Anthrax resembles stock produced by the military

By William Broad in New York

The dry powder used in the anthrax attacks is virtually indistinguishable in critical technical respects from that produced by the United States military before it shut down its bio-warfare program, according to federal scientists and military contractor documents.

The preliminary analysis of the powder shows that it has the same extraordinarily high concentration of deadly spores as the anthrax produced in the US weapons program. The possibility that the anthrax came from a foreign source remains, but the spore concentration is higher than any stock publicly known to have been produced by other governments.

The similarity to the levels achieved by the US military lends support to the idea that someone with ties to the old program may be behind the attacks, which have killed five people.

The FBI recently expanded its investigation of anthrax suspects to include government and contractor laboratories as a possible source of the deadly powder itself, or of knowledge of how to make it.

A yardstick for measuring the quality of anthrax emerged more than two years ago when William Patrick, a long-time federal consultant and one of the nation's top experts on biological weapons, wrote a report assessing the possible risks if terrorists sent anthrax by mail.
Based on the difficulty of developing advanced anthrax, he predicted that the terrorist germs would be one 20th as concentrated as what the government developed and what recently turned letters into munitions.

"The quality of the spores is very good," said a federal science adviser who shared the Patrick report with The New York Times. "This is very high-quality stuff" - equal, he said, in concentration to that produced by the US military before it abandoned germ weapons.

"It's frightening to think that one of our own scientists could have done something like this. But it's definitely possible."

He said the anthrax sent to the Senate contained as many as 1 trillion spores per gram, a figure confirmed by an administration official.
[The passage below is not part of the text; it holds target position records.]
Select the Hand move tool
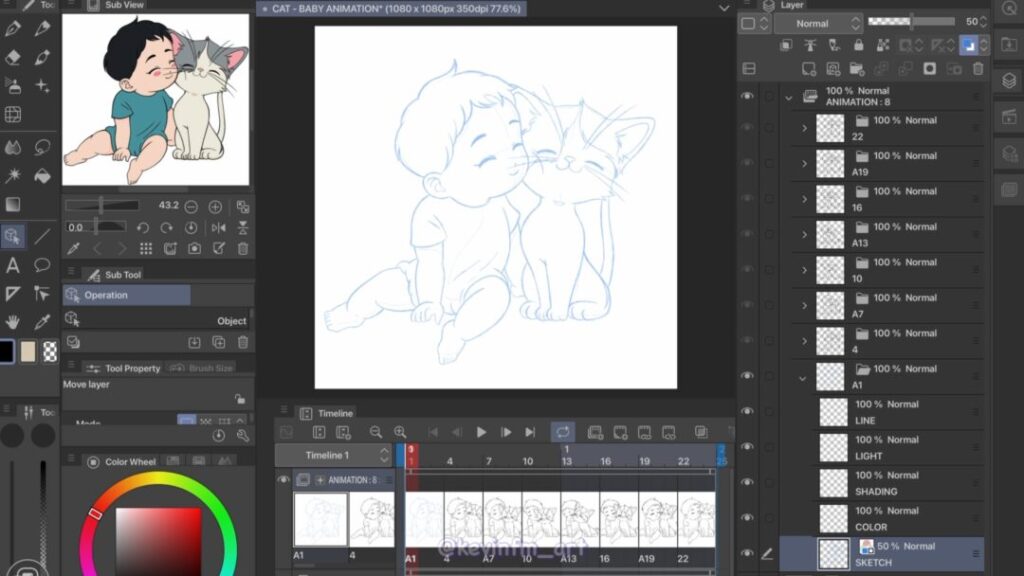 (13, 322)
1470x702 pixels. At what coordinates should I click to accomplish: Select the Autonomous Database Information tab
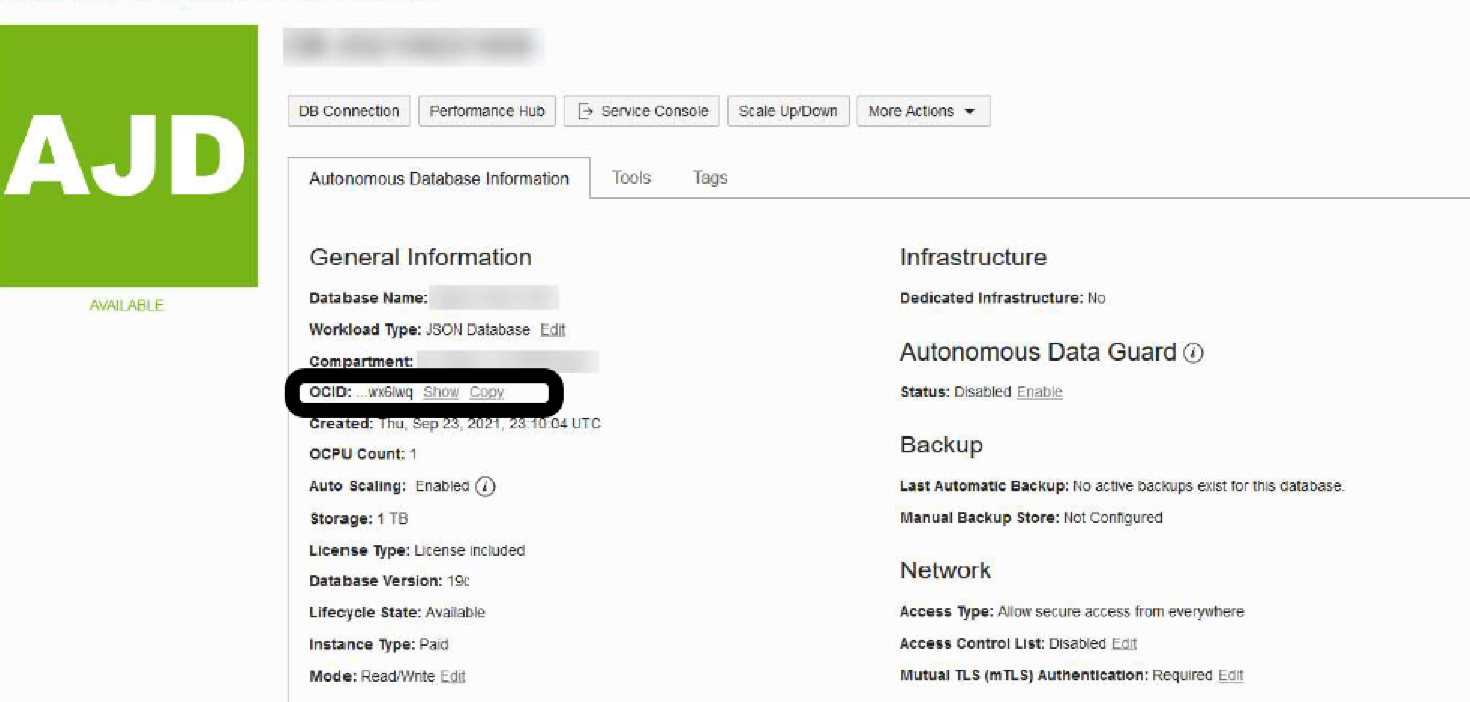pyautogui.click(x=439, y=179)
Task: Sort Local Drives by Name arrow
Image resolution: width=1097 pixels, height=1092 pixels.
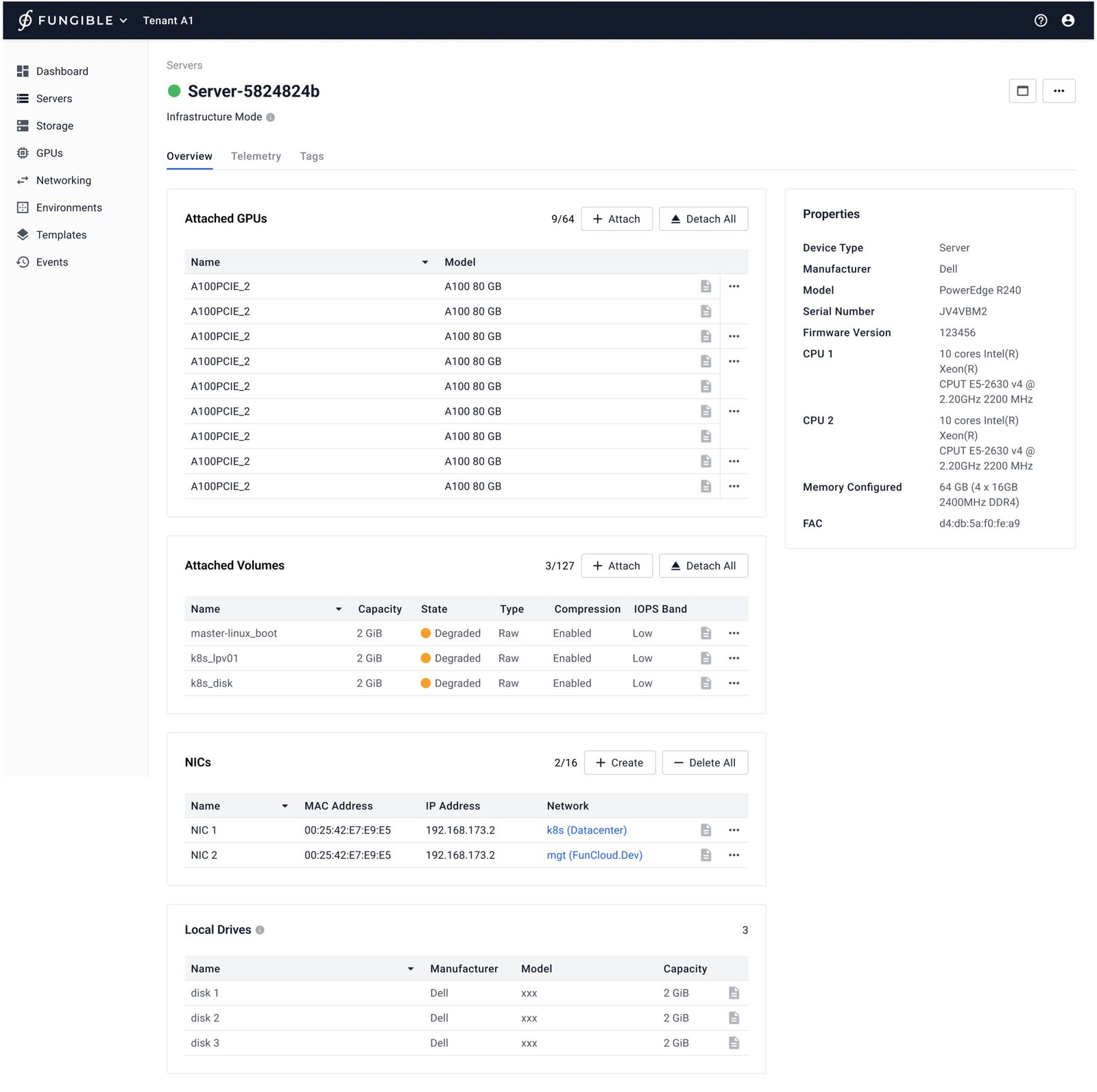Action: [411, 969]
With that concentration, the powder has a vast potential to kill. Estimated conservatively, at 10,000 microscopic spores to a lethal dose, a gram could in theory cause about 100 million deaths.

The letter sent to Tom Daschle, the Senate majority leader, is said to have held two grams of anthrax - enough to make about 200 million lethal doses.

Analysis of the Daschle powder has been hampered by the small amount recovered. That is why investigators are taking great care with the anthrax sent to Senator Patrick Leahy.